O importante é vencer; ou disfarçar a raiva de perder
Redes sociais ampliam os ataques de fúria dos olímpicos que não aceitam derrotas
Louis Smith é uma celebridade na Inglaterra. O ginasta ganhou medalha de prata no cavalo com alça e chorou quase de soluçar ao recebê-la. Não de emoção pelo segundo lugar, mas de raiva por perder o primeiro para seu companheiro de time, Max Whitlock.
Os brasileiros estão acostumados a ver lágrimas. Praticamente todos os nossos esportistas choram, sem contar policiais, generais e até corruptos de alto quilate. Para muitos ingleses, as lágrimas ressentidas de Smith foram um sinal de falta de espírito esportivo e de elegância em relação ao colega.

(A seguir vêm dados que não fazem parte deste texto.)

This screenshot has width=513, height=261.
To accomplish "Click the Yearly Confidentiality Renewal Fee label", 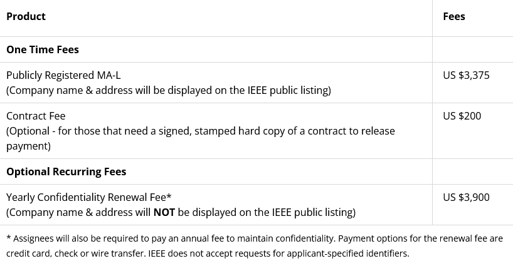I will [89, 197].
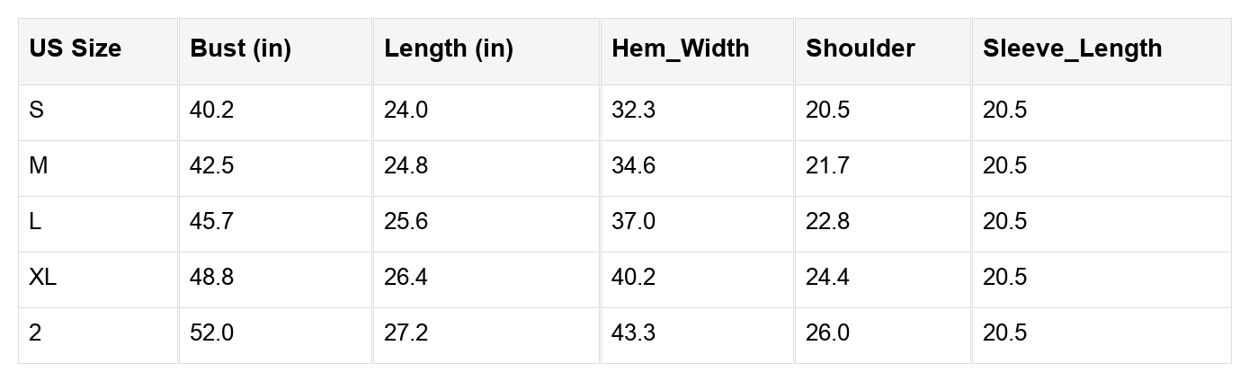
Task: Click bust value 40.2 for size S
Action: click(x=212, y=111)
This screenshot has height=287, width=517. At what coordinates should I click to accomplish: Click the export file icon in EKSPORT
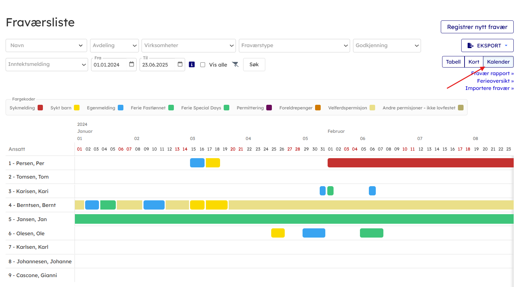click(x=470, y=45)
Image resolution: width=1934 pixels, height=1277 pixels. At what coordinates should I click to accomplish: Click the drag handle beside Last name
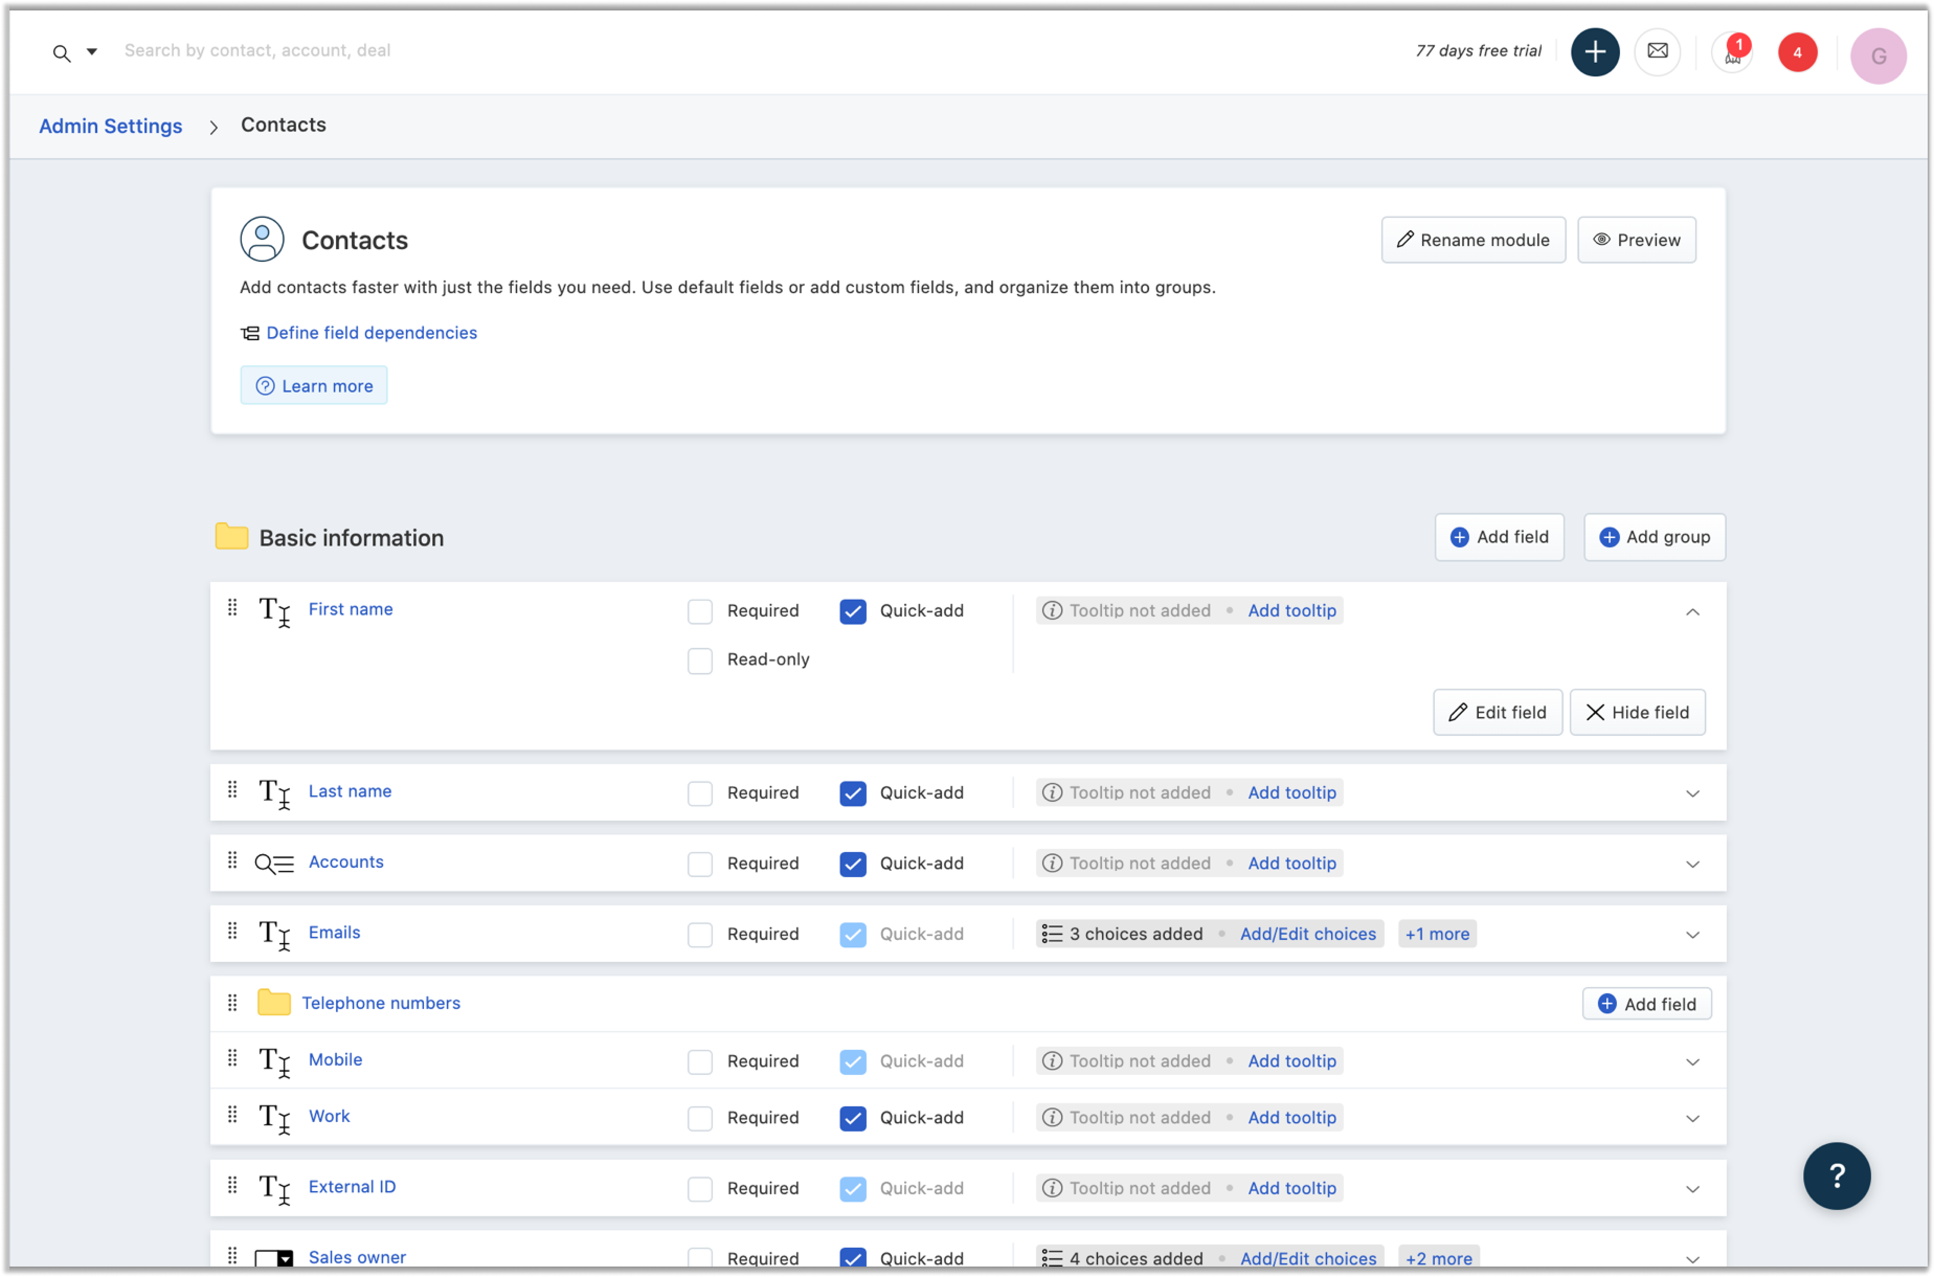232,790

Para complicar, as redes sociais deram um enorme destaque ao que ele parece – repetindo, parece – ter dito quando o resultado saiu. De joelhos, sem contar mais lágrimas, ele não aceitou o gesto de consolo de Whitlock. “Isso é uma porcaria, cara”, foi como sua frase foi interpretada, usando uma palavra menos publicável do que porcaria. Até uma leitora de lábios foi contratada para investigar suas palavras.
Louis Smith, claro, negou tudo. Como em tantos outros aspectos, a questão de origem social permeia o caso. Whitlock, que ganhou espetacularmente duas medalhas de ouro em um dia, é todo certinho e bonitinho – sem contar um certos detalhes que o público gay exaltou. É bastante possível que receba a honraria de cavaleiro do império britânico, com direito a ser chamado de sir.
Smith, filho de mãe inglesa e pai jamaicano, faz o estilo povão. Já participou de um programa equivalente ao Dança dos Famosos e namorou uma daquelas beldades de reality show que nunca aparece coberta por mais de vinte centímetros quadrados de tecido.
Participar nesse tipo de programa também está no currículo de outra péssima perdedora, Hope Solo, a linda, falastrona e encrenqueira goleira do time americano de futebol feminino.
Hope foi atormentada por torcedores brasileiros por ter aparecido com uma espécie de burka anti-zika. Mas nada se compara à sova moral que levou na imprensa americana por ter dito, após a derrota para a Suécia, que seu time merecia a vitória por ter jogado melhor, mas perdeu para um “bando de covardes”.
Teve até editorial pedindo que ela fosse banida da seleção americana. Os autores que se cuidem. Hope Solo já foi detida por agressão contra a meia-irmã e o sobrinho, brigou com os policiais chamados para intervir. O ex-marido dela, Jerramy Stevens, jogador de futebol americano, também foi detido por violência doméstica, no caso, contra Hope. Passou uma noite na cadeia e, no dia seguinte, os dois se casaram.
O judoka egípcio Islam El Shehaby que se recusou a cumprimentar o adversário israelense Or Sasson também fez um papelão, embora por motivos alheios ao esporte. Na era moderna, nada se compara em matéria de ambição esportiva descontrolada ao caso de Tonya Harding, a patinadora no gelo que afundou num lamaçal sem fundo e virou sinônimo de tudo o que de pior o desejo de vencer pode provocar.
O marido e um segurança de Tonya contrataram um marginal para quebrar a perna da sua maior rival, Nancy Kerrigan. Apesar dos golpes de cassetete no joelho, ela foi para o time olímpico de esportes de inverno e ganhou uma medalha de prata. Os outros envolvidos foram para a cadeia.
Nas olimpíadas da antiguidade, o pior participante de todos os tempos foi Nero, o imperador romano mais conhecido por ter assassinado a mulher e a mãe, entre outras monstruosidades. Nero associou sua participação na competição esportiva, numa Grécia sob domínio romano, a concursos de lira e declamação, que considerava suas especialidades.
Sobre a corrida de quadriga, que evidentemente ganhou, há duas versões. Numa, Nero suborna todos os competidores a cair fora à medida em que a corrida avança. Noutra, ele aparece com dez cavalos. Derrapa e cai numa curva, mas mesmo assim – alguém duvida? -, ganha a coroa de louros. Aliás, ele volta a Roma 1 808 diferentes prêmios.
Para Nero, definitivamente, o importante era vencer. Mas já pensaram o que diriam dele, hoje, nas redes sociais?